Work instruction. An exact copy is required of every line from the one with "You are a GUI" through the end of the data below, and the pictures must stay out of it.

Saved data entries
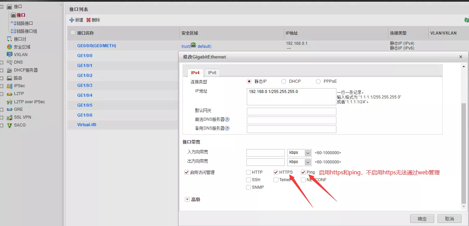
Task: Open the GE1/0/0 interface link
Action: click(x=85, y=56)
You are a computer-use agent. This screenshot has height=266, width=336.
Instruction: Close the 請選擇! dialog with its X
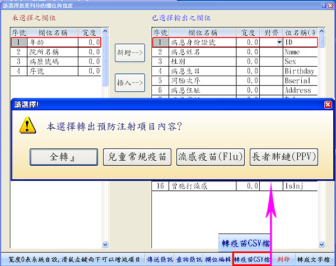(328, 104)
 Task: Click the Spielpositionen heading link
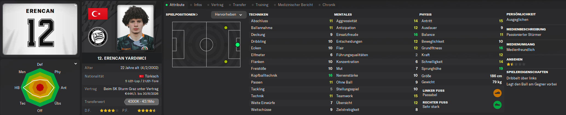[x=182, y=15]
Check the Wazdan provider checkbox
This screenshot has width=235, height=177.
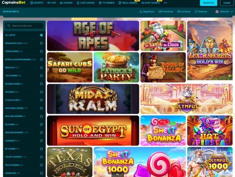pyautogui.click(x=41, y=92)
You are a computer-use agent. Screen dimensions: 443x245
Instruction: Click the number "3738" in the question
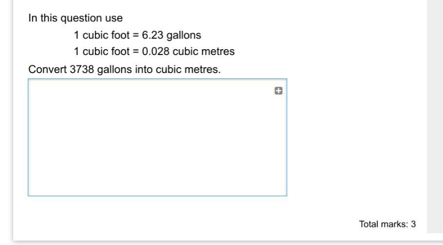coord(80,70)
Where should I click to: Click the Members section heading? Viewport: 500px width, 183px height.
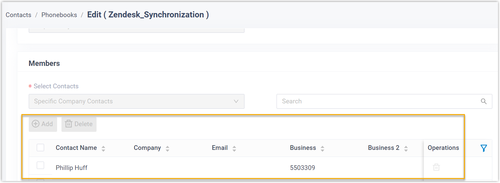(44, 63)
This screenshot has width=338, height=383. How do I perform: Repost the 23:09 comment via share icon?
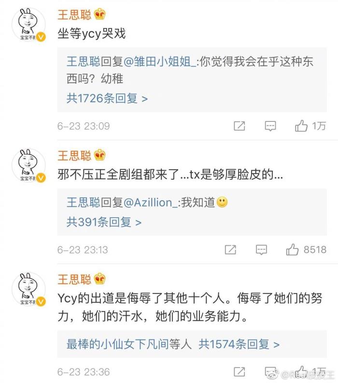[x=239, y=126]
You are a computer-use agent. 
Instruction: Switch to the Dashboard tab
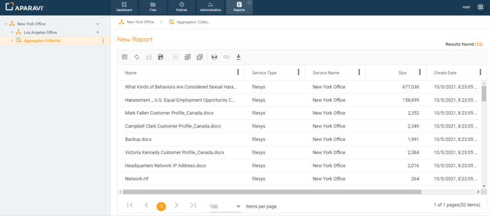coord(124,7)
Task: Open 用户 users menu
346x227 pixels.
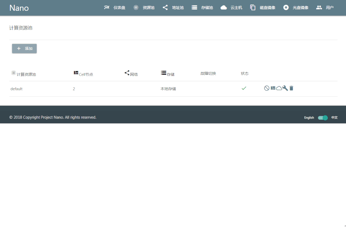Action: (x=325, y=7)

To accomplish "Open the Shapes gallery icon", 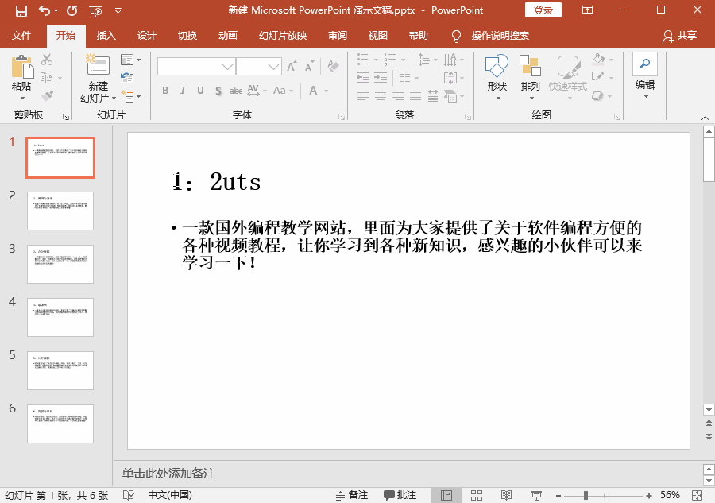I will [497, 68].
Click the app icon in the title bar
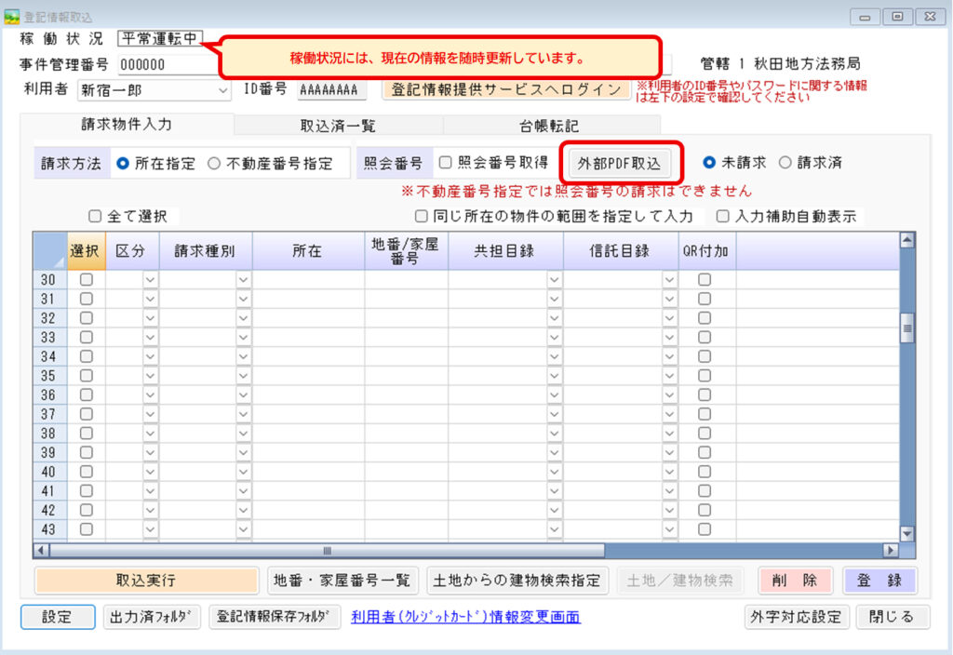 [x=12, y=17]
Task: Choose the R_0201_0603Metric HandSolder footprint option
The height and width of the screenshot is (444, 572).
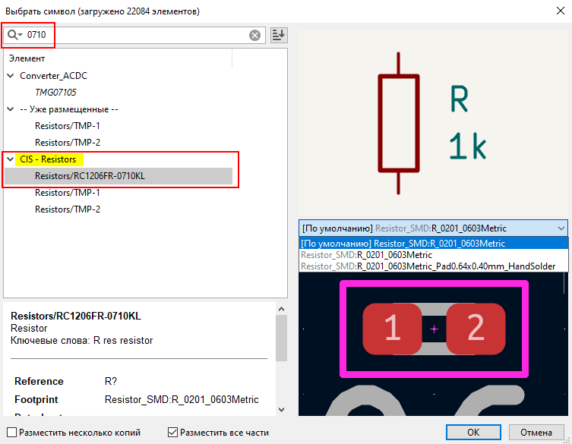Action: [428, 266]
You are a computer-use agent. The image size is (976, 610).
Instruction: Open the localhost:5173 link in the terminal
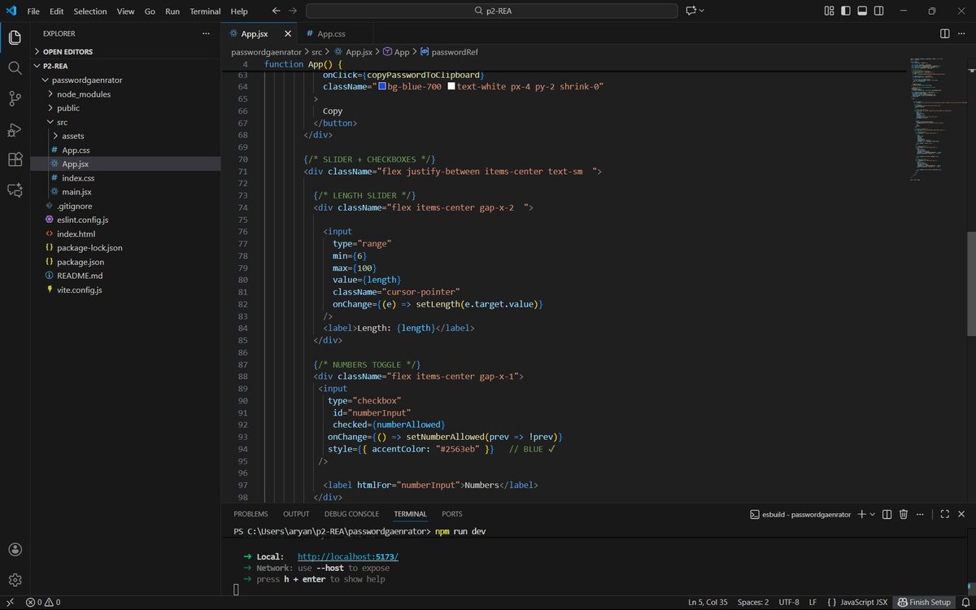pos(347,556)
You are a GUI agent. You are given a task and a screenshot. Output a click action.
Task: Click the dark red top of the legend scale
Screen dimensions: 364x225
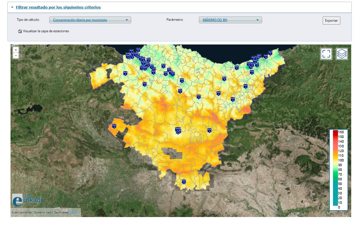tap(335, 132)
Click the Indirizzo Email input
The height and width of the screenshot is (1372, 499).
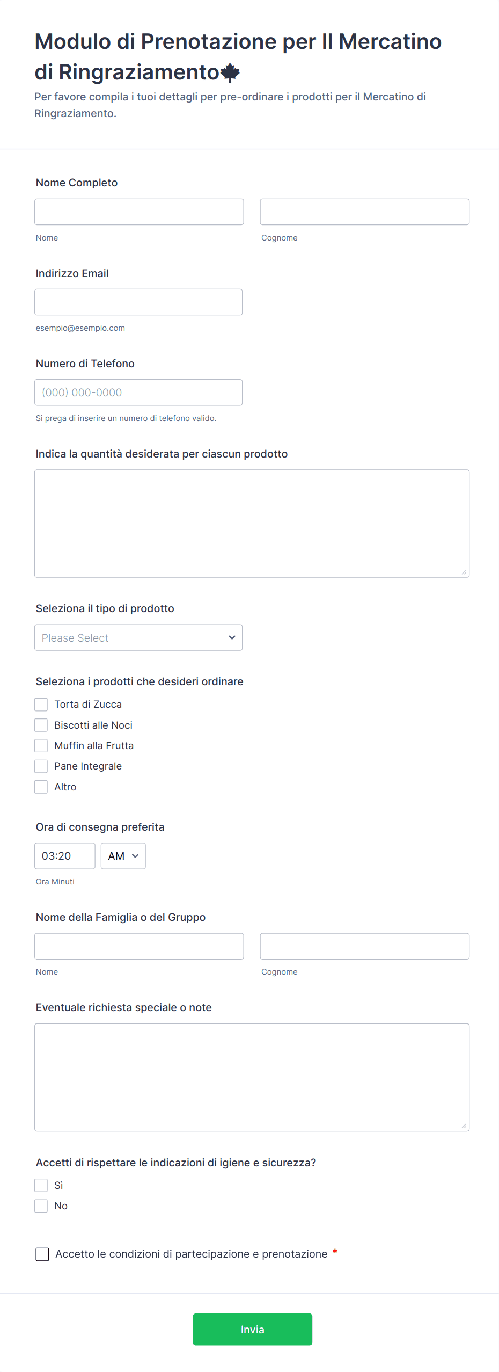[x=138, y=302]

Exercise solution.
You are a GUI agent. You are given a task and a screenshot. Output a click action.
Task: Click the dark red top of the legend scale
Screen dimensions: 364x225
tap(335, 132)
Click the Indirizzo Email input
The height and width of the screenshot is (1372, 499).
[x=138, y=302]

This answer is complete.